By LabMedica International staff writers
Posted on 28 Sep 2020
Inflammatory bowel disease (IBD) includes Crohn’s disease (CD) and ulcerative colitis (UC). IBD is a chronic inflammatory gastrointestinal disorder that involves complex interactions among genetic, environmental, immunological, and microbiological factors.

Anemia can be caused by a variety of etiologies such as iron deficiency, chronic diseases, vitamin B12 or folate deficiency, and genetic factors. Anemia is a known risk factor for cardiovascular diseases, dementia, and chronic medical illness, leading to an increase in all-cause mortality.
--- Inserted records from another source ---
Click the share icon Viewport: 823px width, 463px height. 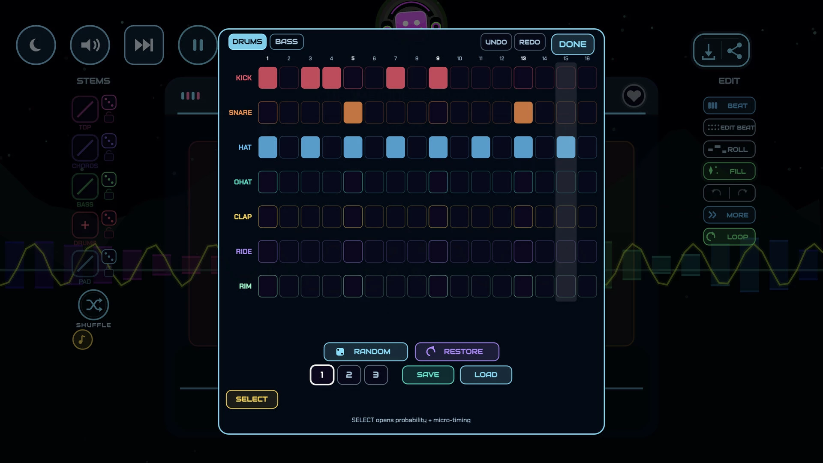coord(735,51)
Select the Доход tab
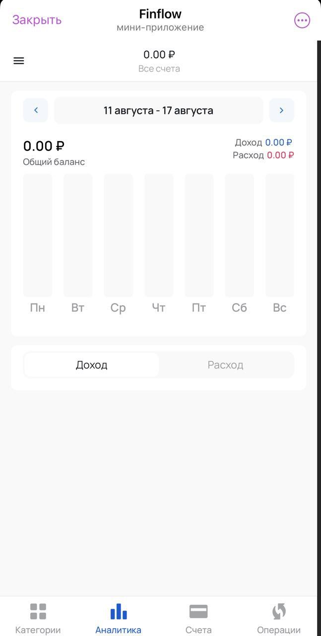The image size is (321, 636). pyautogui.click(x=91, y=364)
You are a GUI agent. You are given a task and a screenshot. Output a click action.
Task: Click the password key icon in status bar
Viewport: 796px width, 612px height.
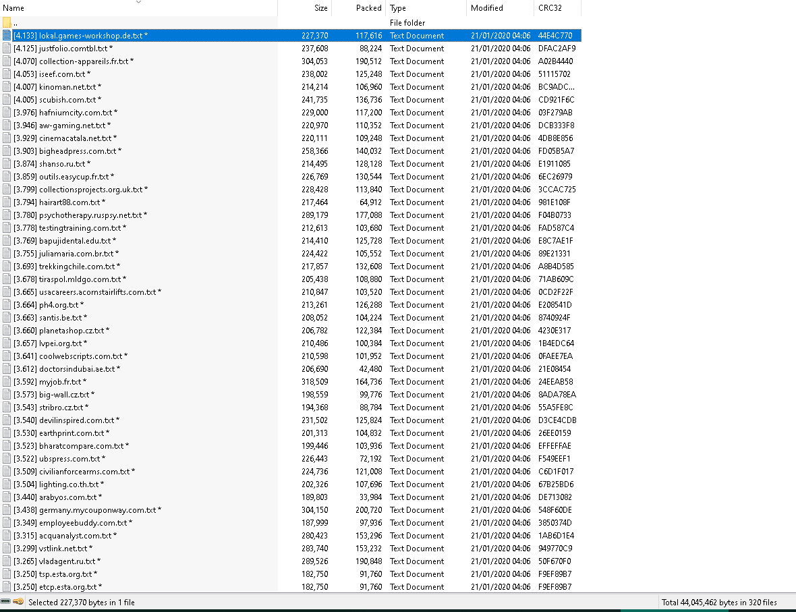[x=19, y=602]
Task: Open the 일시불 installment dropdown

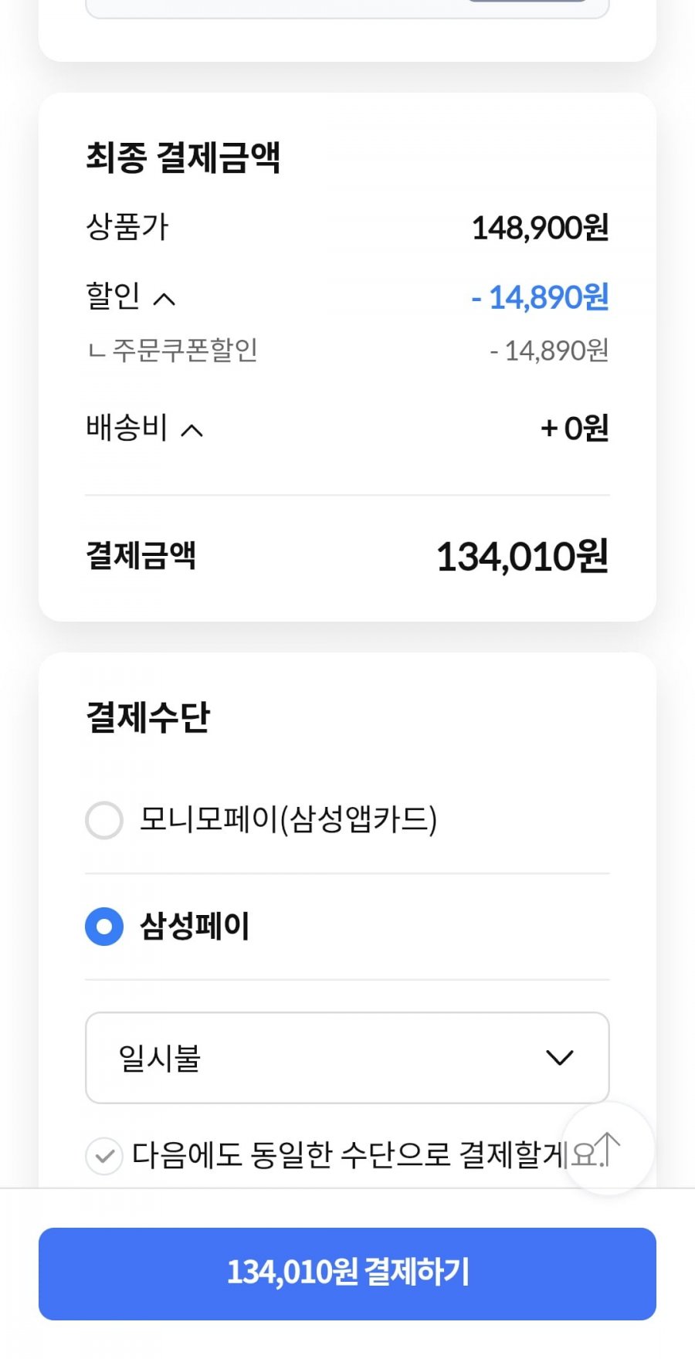Action: [347, 1057]
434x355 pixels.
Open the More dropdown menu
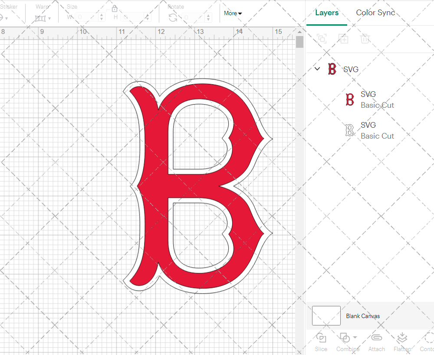click(x=233, y=13)
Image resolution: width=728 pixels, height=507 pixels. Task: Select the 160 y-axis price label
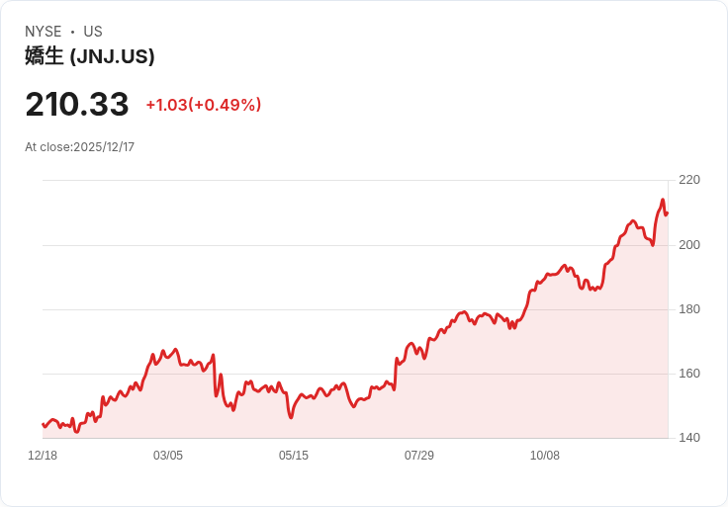pyautogui.click(x=689, y=374)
Image: Comparison of histology between ulcerative colitis and Crohn’s disease (Photo courtesy of R. J. Xavier & D. K. Podolsky).
Image: Comparison of histology between ulcerative colitis and Crohn’s disease (Photo courtesy of R. J. Xavier & D. K. Podolsky).

Medical scientists from the Seoul National University College of Medicine (Seoul, South Korea) conducted a population-based study from a database for patients during 2009, during which time 9,962,064 individuals older than 20 years, who participated in the national health screening program. Anemia was defined as a hemoglobin level less than 13 g/dL in men and less than 12 g/dL in women. The investigators compared the rate of newly diagnosed IBD in anemic and non-anemic patients.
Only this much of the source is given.